◆ About this task
All lines in the data below carrying the string "pencil" are to be located and copied.
━━━
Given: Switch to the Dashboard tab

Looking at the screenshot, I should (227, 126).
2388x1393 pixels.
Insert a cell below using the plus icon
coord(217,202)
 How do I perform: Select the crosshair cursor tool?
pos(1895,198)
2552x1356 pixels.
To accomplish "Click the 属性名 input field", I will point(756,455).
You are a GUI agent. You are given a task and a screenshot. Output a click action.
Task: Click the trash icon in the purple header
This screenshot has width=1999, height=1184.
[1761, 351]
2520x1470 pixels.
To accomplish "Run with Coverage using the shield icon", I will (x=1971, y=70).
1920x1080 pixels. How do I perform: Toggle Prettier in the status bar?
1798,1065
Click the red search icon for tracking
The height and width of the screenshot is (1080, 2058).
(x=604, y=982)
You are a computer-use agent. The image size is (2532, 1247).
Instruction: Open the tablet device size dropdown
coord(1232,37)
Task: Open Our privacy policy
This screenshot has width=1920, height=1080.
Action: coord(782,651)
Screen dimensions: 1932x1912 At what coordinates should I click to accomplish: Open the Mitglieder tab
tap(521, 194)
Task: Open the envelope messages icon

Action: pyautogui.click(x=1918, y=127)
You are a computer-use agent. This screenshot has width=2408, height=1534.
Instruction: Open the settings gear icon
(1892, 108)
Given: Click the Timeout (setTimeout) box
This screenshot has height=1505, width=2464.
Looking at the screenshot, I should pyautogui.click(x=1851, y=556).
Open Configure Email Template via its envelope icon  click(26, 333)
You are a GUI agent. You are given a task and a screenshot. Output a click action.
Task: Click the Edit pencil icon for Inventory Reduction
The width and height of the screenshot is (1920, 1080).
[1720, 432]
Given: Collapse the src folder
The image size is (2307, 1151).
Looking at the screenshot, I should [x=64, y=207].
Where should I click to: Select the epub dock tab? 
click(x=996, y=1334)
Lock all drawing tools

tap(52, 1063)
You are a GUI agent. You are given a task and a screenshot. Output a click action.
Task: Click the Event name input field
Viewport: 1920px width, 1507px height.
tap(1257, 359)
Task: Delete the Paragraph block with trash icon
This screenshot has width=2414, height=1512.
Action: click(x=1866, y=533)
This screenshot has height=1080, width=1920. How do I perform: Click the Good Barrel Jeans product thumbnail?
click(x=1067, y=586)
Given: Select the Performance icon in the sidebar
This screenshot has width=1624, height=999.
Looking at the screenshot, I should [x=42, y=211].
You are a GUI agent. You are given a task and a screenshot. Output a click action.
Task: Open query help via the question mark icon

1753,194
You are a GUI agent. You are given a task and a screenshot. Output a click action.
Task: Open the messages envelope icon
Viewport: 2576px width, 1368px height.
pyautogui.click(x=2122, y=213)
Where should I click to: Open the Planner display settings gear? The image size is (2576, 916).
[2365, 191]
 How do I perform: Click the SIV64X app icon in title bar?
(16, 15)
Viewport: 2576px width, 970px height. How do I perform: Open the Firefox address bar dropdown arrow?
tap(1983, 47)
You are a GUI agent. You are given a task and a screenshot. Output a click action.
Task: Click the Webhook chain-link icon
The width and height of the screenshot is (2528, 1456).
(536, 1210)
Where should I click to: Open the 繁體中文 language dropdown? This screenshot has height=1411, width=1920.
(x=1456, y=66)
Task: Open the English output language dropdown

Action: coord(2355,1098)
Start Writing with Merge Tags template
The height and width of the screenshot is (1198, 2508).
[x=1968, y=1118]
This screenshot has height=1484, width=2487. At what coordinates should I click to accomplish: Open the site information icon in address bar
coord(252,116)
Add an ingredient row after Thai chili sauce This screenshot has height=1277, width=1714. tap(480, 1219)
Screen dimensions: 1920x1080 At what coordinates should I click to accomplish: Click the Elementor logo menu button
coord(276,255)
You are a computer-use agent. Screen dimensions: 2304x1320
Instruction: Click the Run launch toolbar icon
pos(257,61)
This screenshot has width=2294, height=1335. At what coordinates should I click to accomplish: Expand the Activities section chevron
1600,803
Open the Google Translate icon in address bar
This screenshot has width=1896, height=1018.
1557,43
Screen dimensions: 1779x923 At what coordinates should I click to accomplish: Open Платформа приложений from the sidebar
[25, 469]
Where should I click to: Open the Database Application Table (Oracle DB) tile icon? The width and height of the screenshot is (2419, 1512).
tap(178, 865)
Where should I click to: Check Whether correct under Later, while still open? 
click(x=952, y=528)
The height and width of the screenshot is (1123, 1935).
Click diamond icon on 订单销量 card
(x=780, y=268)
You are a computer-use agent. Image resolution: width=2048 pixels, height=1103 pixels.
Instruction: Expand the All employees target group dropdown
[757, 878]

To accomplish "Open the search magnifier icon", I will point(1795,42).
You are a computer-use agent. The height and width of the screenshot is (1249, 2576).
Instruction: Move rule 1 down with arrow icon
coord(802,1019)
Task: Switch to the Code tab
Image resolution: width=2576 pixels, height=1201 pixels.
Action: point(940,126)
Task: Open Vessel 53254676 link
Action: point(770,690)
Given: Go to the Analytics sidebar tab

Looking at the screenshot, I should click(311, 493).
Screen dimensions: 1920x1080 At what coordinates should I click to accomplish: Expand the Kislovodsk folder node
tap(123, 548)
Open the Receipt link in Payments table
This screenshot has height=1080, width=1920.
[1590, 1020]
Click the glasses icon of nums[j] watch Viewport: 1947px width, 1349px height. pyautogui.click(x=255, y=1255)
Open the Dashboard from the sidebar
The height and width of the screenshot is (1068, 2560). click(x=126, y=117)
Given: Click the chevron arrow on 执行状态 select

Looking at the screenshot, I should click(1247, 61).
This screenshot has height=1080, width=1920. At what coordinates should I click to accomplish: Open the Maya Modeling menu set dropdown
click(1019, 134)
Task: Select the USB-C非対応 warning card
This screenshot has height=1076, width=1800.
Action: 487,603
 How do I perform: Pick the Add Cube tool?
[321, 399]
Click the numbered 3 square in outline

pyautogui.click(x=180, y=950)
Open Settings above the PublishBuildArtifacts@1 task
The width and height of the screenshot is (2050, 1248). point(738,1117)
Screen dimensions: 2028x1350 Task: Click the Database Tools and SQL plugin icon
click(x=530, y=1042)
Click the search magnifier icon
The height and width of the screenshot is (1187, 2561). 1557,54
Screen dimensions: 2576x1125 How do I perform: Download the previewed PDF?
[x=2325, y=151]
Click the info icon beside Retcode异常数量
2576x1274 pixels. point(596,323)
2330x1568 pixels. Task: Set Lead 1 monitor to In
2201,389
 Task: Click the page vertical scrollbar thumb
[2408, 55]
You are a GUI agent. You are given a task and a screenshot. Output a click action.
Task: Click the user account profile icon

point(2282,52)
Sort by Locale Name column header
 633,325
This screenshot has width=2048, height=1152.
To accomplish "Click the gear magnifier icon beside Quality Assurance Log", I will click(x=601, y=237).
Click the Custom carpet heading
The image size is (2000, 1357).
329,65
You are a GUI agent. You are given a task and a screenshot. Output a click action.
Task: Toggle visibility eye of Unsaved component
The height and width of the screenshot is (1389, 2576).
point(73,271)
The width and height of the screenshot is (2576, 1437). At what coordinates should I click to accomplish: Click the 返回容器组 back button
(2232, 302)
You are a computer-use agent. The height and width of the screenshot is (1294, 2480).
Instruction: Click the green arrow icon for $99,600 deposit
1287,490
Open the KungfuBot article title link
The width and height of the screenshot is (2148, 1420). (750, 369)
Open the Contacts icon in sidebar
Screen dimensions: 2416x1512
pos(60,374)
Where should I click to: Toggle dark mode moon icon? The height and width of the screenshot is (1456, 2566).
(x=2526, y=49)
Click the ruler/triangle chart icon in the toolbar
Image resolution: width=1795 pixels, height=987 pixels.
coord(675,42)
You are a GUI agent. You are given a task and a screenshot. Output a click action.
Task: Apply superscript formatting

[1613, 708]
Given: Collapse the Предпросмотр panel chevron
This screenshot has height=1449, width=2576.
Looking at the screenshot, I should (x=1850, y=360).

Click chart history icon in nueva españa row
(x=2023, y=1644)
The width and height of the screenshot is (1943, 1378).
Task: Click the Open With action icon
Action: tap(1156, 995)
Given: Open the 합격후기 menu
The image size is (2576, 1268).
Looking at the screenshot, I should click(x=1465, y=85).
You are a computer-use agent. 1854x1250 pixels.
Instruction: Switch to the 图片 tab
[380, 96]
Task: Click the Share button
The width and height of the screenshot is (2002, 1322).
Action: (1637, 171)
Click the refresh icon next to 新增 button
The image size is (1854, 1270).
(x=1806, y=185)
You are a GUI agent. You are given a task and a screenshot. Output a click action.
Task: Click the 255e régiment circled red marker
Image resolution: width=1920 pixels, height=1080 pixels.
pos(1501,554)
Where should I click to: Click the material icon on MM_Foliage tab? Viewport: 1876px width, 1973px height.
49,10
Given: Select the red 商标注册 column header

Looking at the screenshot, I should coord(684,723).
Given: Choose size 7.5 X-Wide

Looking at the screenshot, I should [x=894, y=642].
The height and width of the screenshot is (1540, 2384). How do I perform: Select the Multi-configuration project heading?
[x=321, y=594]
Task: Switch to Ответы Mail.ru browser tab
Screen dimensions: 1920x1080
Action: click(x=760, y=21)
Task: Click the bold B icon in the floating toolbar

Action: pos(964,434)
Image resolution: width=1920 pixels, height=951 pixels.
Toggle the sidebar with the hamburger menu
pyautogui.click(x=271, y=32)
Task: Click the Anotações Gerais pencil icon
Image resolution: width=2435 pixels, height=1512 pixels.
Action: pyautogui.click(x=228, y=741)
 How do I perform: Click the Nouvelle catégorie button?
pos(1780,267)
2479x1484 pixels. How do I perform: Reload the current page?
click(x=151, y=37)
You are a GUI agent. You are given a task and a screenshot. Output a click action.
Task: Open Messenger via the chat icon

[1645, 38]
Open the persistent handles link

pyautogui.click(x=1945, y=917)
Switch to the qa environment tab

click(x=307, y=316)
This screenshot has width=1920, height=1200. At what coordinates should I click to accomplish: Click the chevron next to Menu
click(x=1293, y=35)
━━━
◆ Response to the task
Task: Click the Edit pencil icon for Inventory Reduction
Task: Click the Anotações Gerais pencil icon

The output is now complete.